=== Given information ===
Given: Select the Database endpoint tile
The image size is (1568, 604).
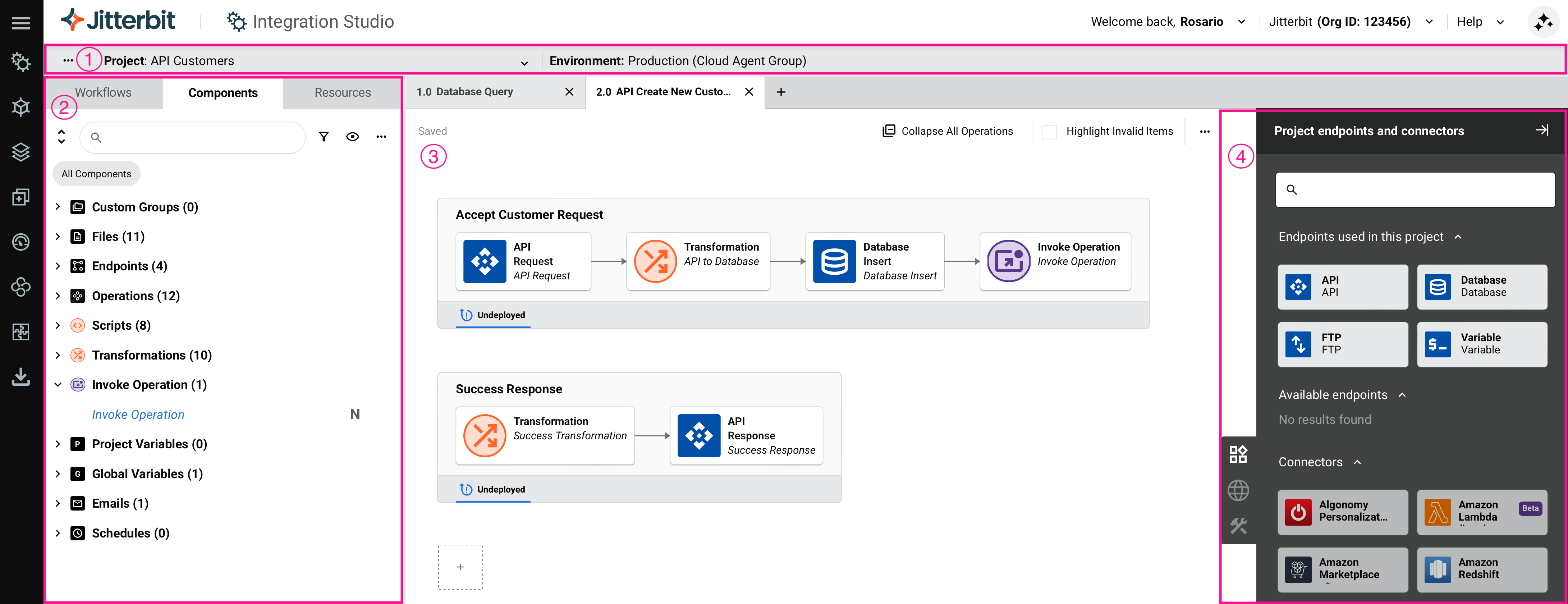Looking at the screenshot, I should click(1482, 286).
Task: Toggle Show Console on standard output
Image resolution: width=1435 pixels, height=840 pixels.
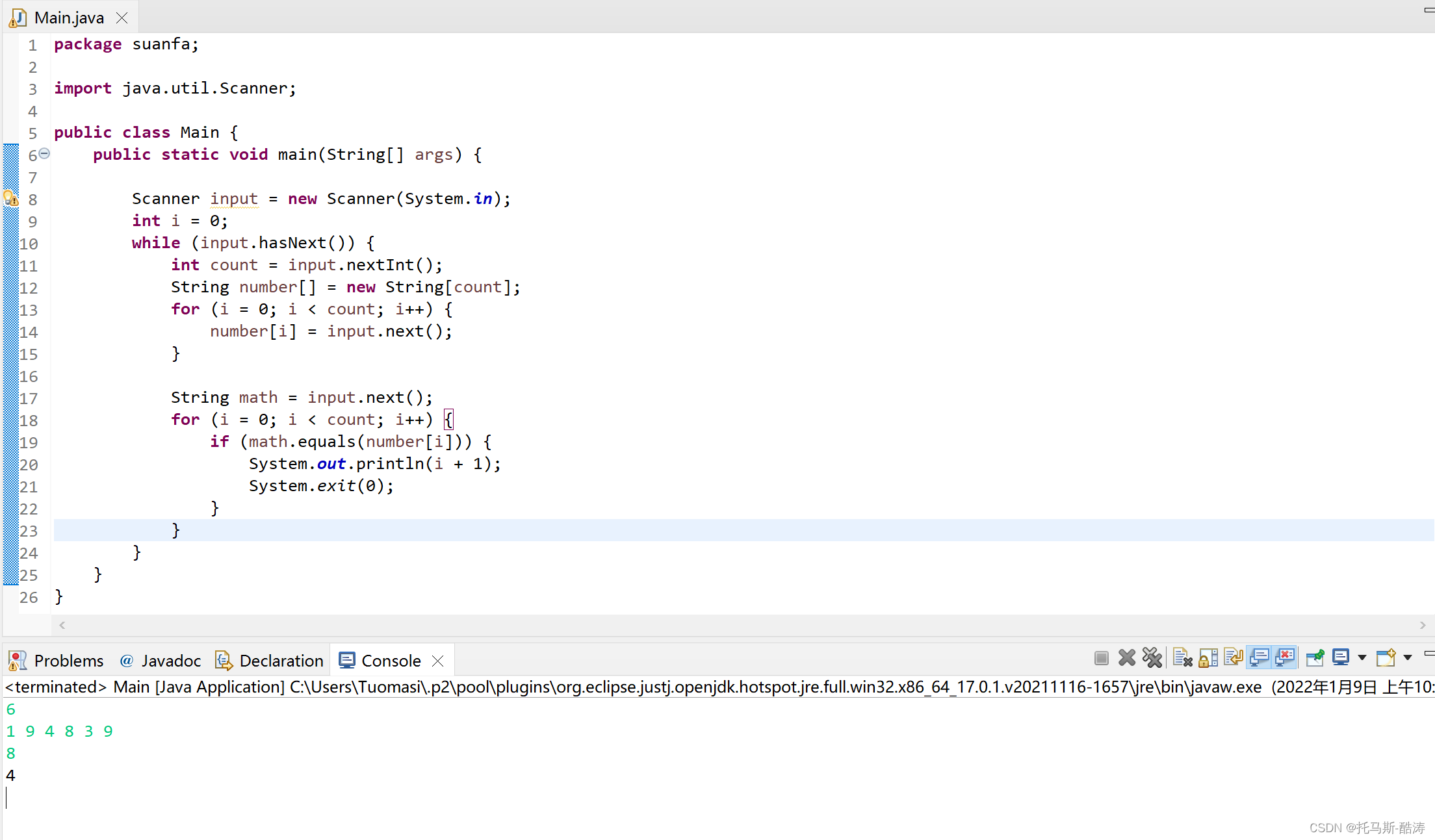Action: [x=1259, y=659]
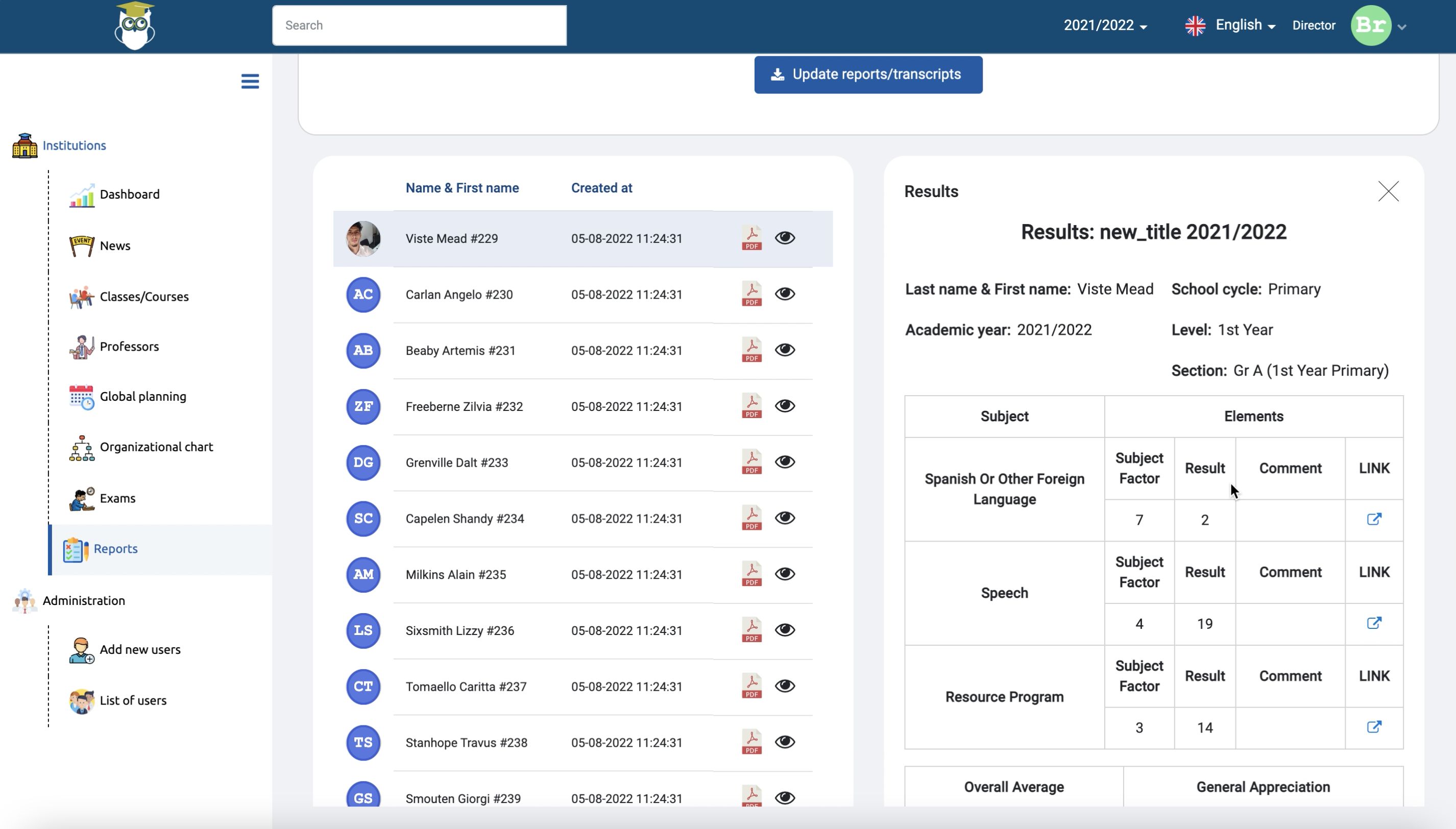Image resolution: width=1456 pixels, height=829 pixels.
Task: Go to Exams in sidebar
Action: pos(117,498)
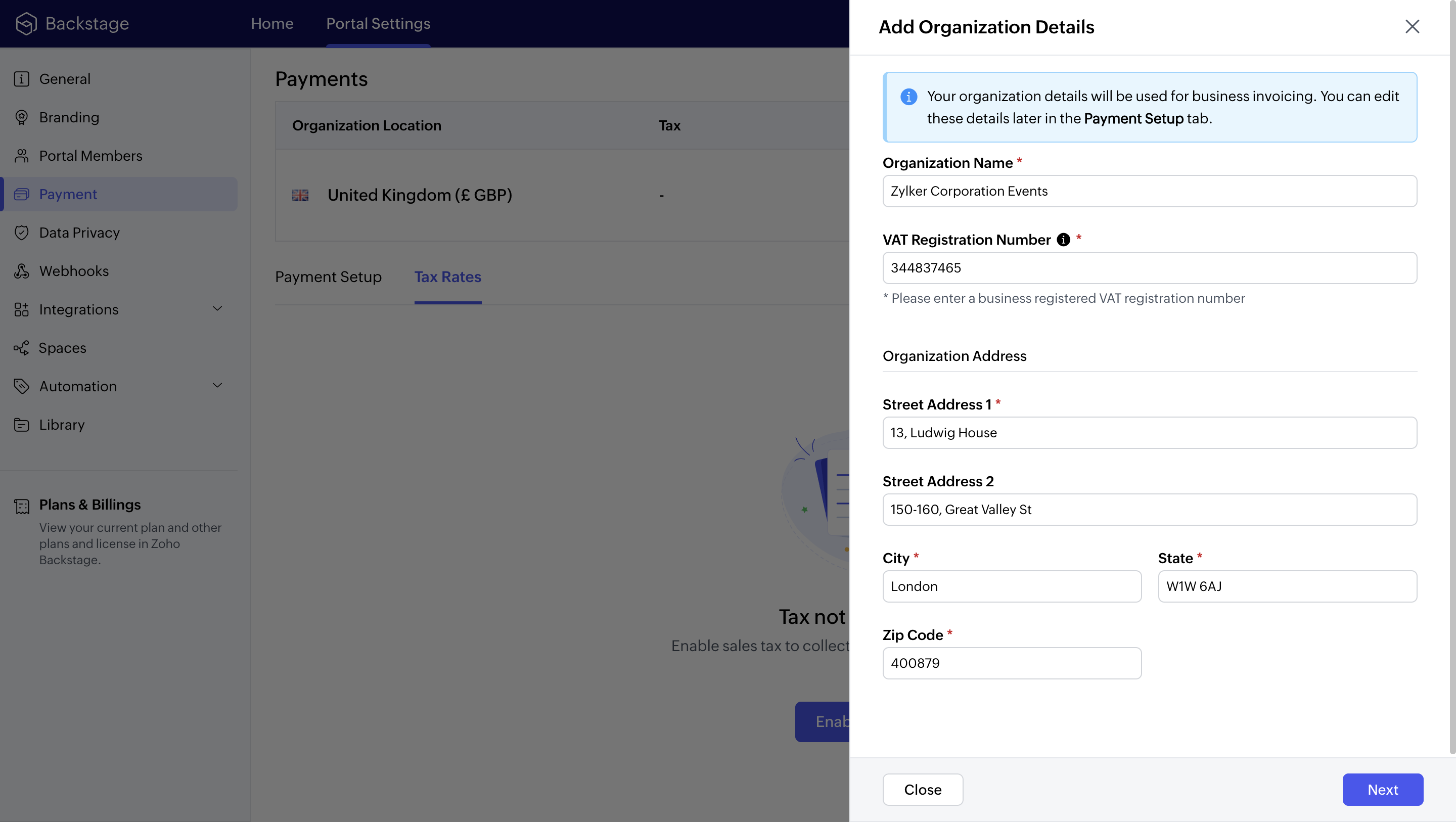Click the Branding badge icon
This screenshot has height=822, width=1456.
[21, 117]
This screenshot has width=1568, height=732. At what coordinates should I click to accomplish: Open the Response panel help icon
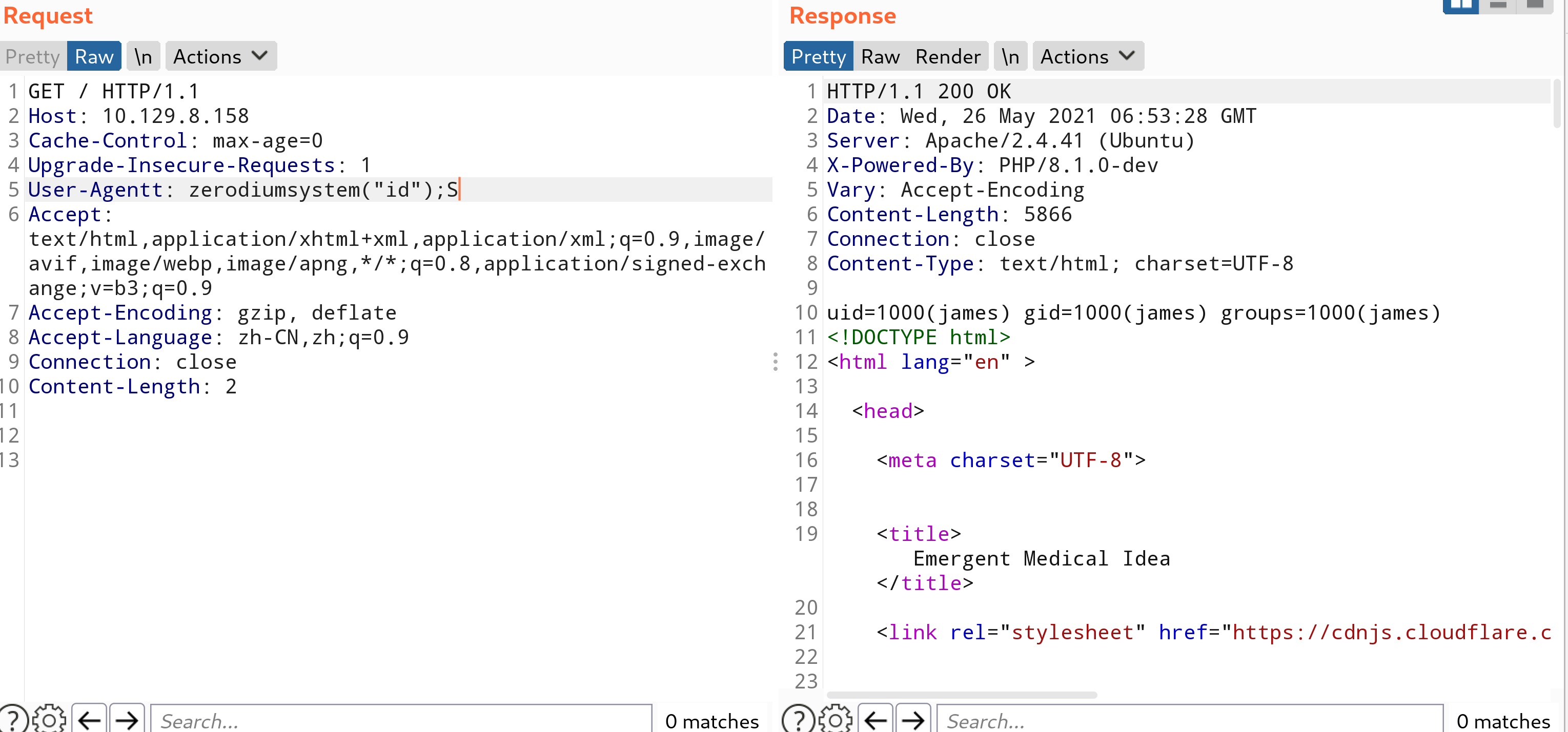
===
▸ **What the task asks**: Pictures excluded, return exactly the lines from the one with "Image resolution: width=1435" through the final line of the entries above, both included.

▸ **Written response**:
Image resolution: width=1435 pixels, height=840 pixels.
Action: [x=1259, y=659]
Image resolution: width=1456 pixels, height=829 pixels.
Task: Go to Exams in sidebar
Action: pos(117,498)
Click the Branding badge icon
This screenshot has height=822, width=1456.
[21, 117]
This screenshot has width=1568, height=732. At what coordinates should I click to accomplish: Open the Response panel help icon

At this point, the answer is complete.